So my other (better?) half and I have been looking at buying a home, as we're currently renting and are comfortable with the long term commitment.

My issue is that every bank and financial institution I've looked at has provided me virtually nothing aside from "Hey, let's get you pre-approved for that mortgage!" when I really want a better understanding.
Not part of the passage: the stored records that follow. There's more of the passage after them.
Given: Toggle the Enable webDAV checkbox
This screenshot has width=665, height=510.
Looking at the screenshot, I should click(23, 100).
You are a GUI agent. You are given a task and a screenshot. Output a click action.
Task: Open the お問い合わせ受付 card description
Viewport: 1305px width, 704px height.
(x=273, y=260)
I guess my patience with people has lessened, because when I've asked them for information about first time home buying and mortgages and they've responded with that, I've discontinued communication (for the time-being, at least) since they clearly aren't listening to me.
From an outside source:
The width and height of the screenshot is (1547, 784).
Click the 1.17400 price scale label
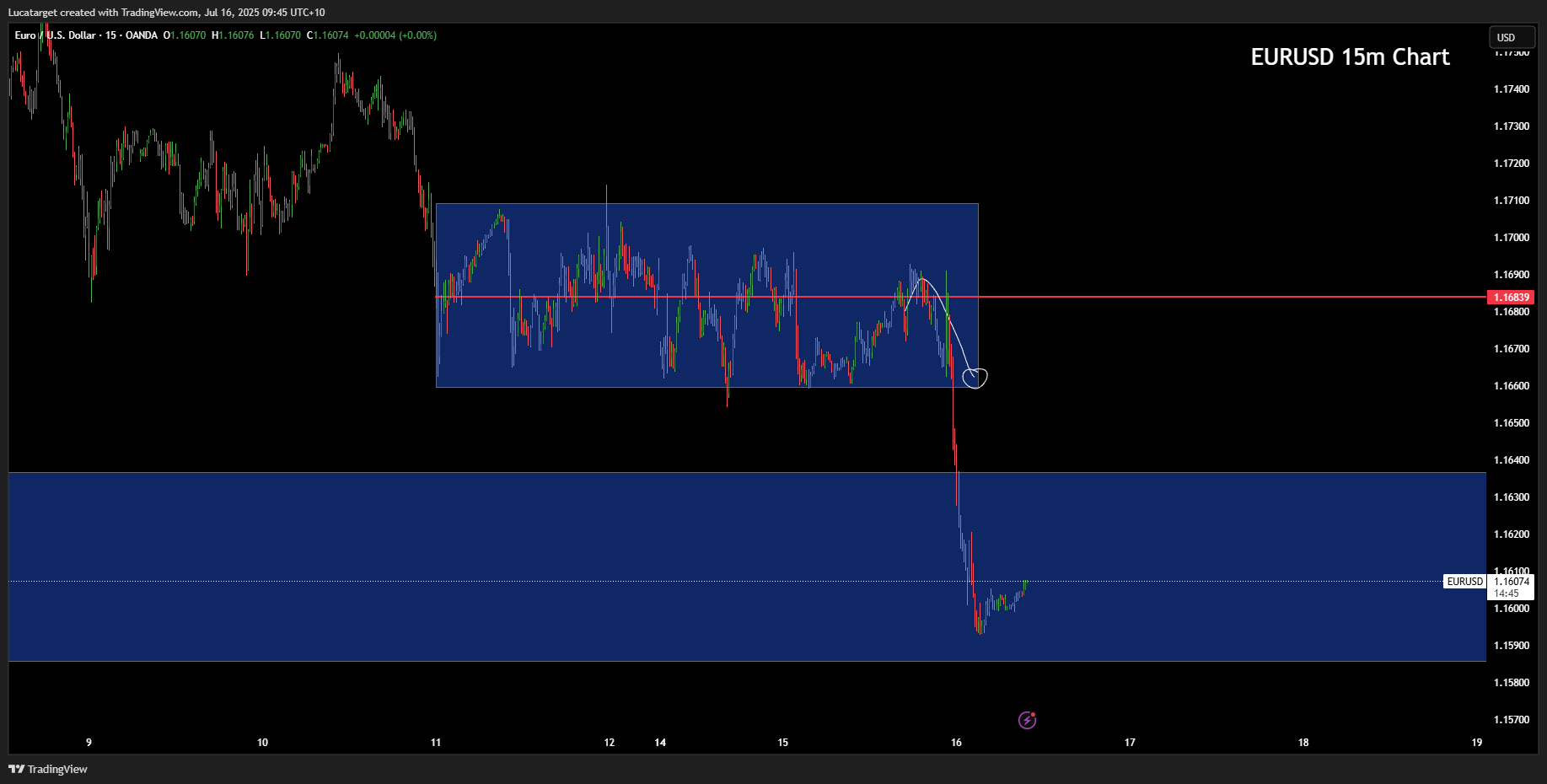[1511, 89]
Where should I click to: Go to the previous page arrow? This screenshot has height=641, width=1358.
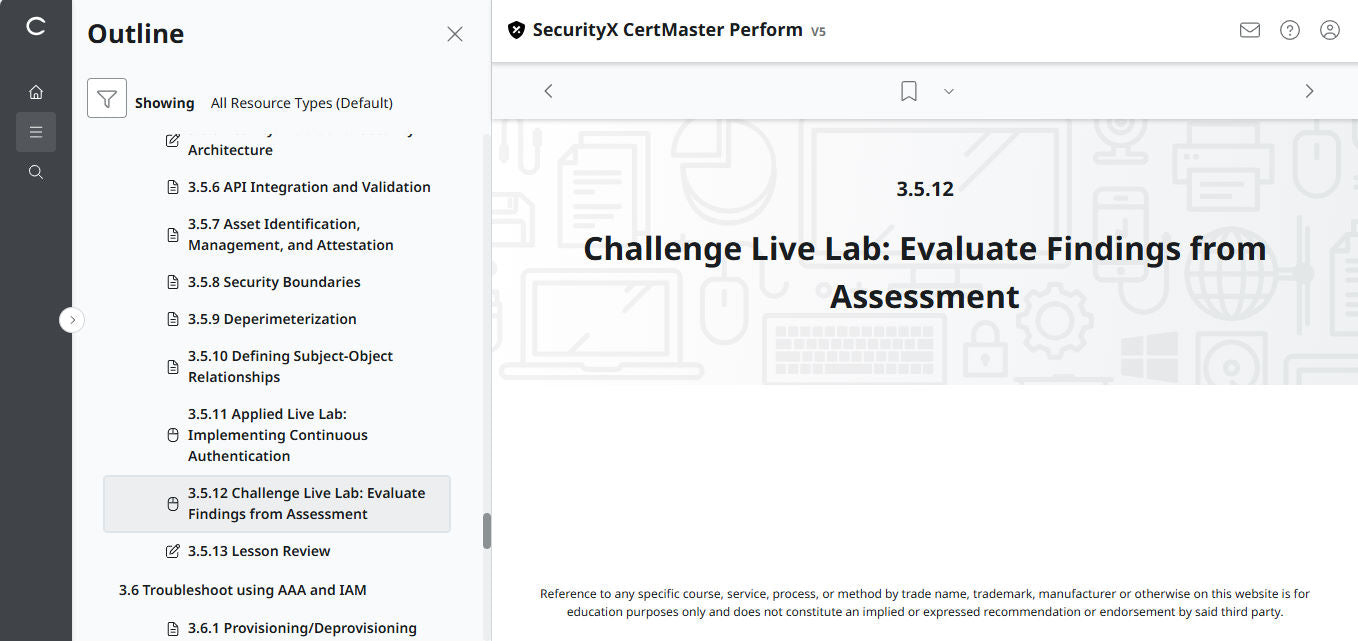(x=548, y=91)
We've looked at houses outside the city core ($350-405k) and condos inside ($300-450k), and found a kind of happy medium (2 story-condo 5 minutes from downtown) that should fit the bill and leave us with some strong savings ability since the price is low.

Based on the current market, can anyone make a speculate and make recommendation about what the best option will be for us between the following mortgage terms:

Mortgage Amount: $270k (down payment aside)
Amortization: 25 years

1) 3-Year Fixed Rate
- 3.99%
- $1418.79 / month

2) 5-Year Fixed Rate
- 4.54%
- $1500.39 / month

3) 5-year Variable
- 1.75%
- $1111.01 / month

I know which looks nicest on a monthly and will allow us to put aside tons of cash, but I don't want to be in a situation 2 years from now when that 5-year variable rate is at 8.9% or something. Is that possible (or likely)?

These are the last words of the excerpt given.